SELECT is_failover_ready
FROM sys.dm_hadr_database_replica_cluster_states
WHERE replica_id = (SELECT replica_id FROM sys.availability_replicas WHERE replica_server_name = 'mssql-secondary1')
is_failover_ready
------------------
1
We can failover from the primary replica to the secondary replica by issuing the following command.
ALTER AVAILABILITY GROUP K8sAG FORCE_FAILOVER_ALLOW_DATA_LOSS
----------------------------------------------------------------------------------------------------------------------
10:59:58 AMStarted executing query at Line 9
Commands completed successfully.
Total execution time: 00:00:00.282
Now the failover is complete and the primary replica is no longer available. We can confirm this by running the query that we ran earlier to confirm that the primary was up and synchronizing with the secondaries
SELECT ag.[name], 'availability_group', gs.synchronization_health
FROM sys.dm_hadr_availability_group_states gs
join sys.availability_groups_cluster ag ON gs.group_id = ag.group_id
WHERE gs.primary_replica = 'mssql-primary'
This query returns empty indicating that the primary is down and not synchronizing. However if we run this query for the secondary we can see that the secondary is up but not synchronizing.
name (No column name) synchronization_health
K8sAG availability_group 0
The secondary is also now in read/write mode.

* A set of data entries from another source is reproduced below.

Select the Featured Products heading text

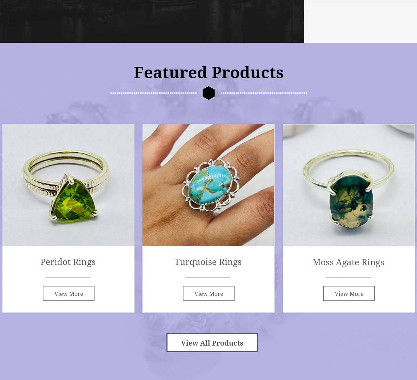coord(209,72)
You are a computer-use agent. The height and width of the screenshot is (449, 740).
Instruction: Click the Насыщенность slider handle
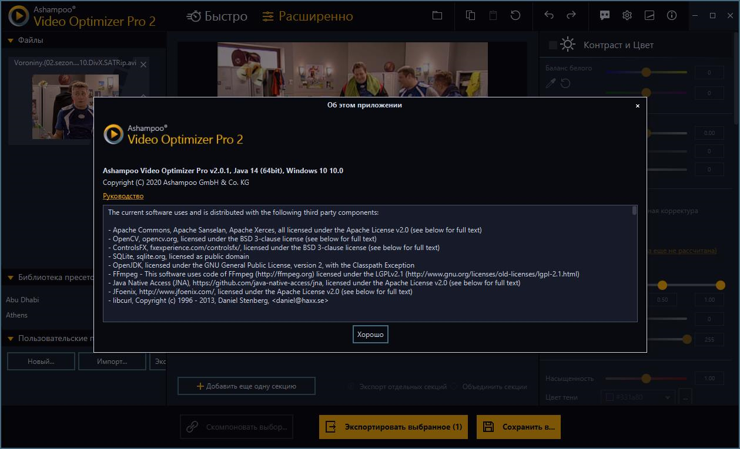(646, 379)
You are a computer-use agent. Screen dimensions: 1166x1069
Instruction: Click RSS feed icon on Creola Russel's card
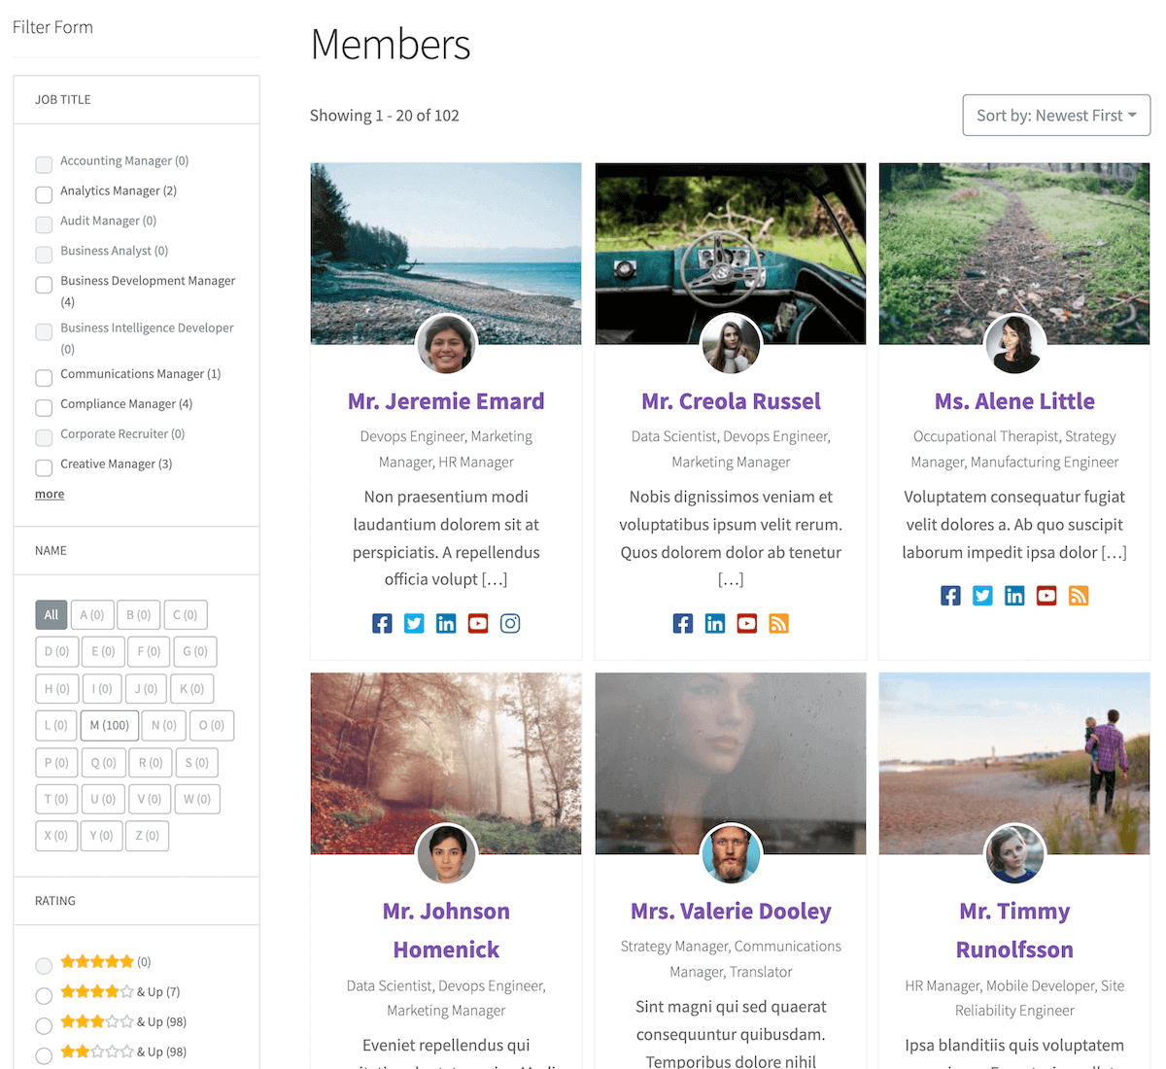[x=778, y=624]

## secondaries are readonly
INSERT INTO AG_Test
(
ID,
RandomData
)
VALUES
(
NEWID(),
CONVERT(VARCHAR(50), NEWID())
);
--------------------------------------------------
11:46:30 AMStarted executing query at Line 52
(1 row affected)
Total execution time: 00:00:00.190
Conclusion
In this post we have run through the steps required to setup a read scale an availability group on a Kubernetes cluster. We have ensured that the availability group synchronizes data and the secondary replicas can be used to scale reads. This enables the primary to perform better since the read load is distributed across the secondaries. A lot of workloads perform multiple reads and few writes and this is a huge performance boost for any workload. We have also completed a failover to a secondary and ensured that the data integrity is maintained.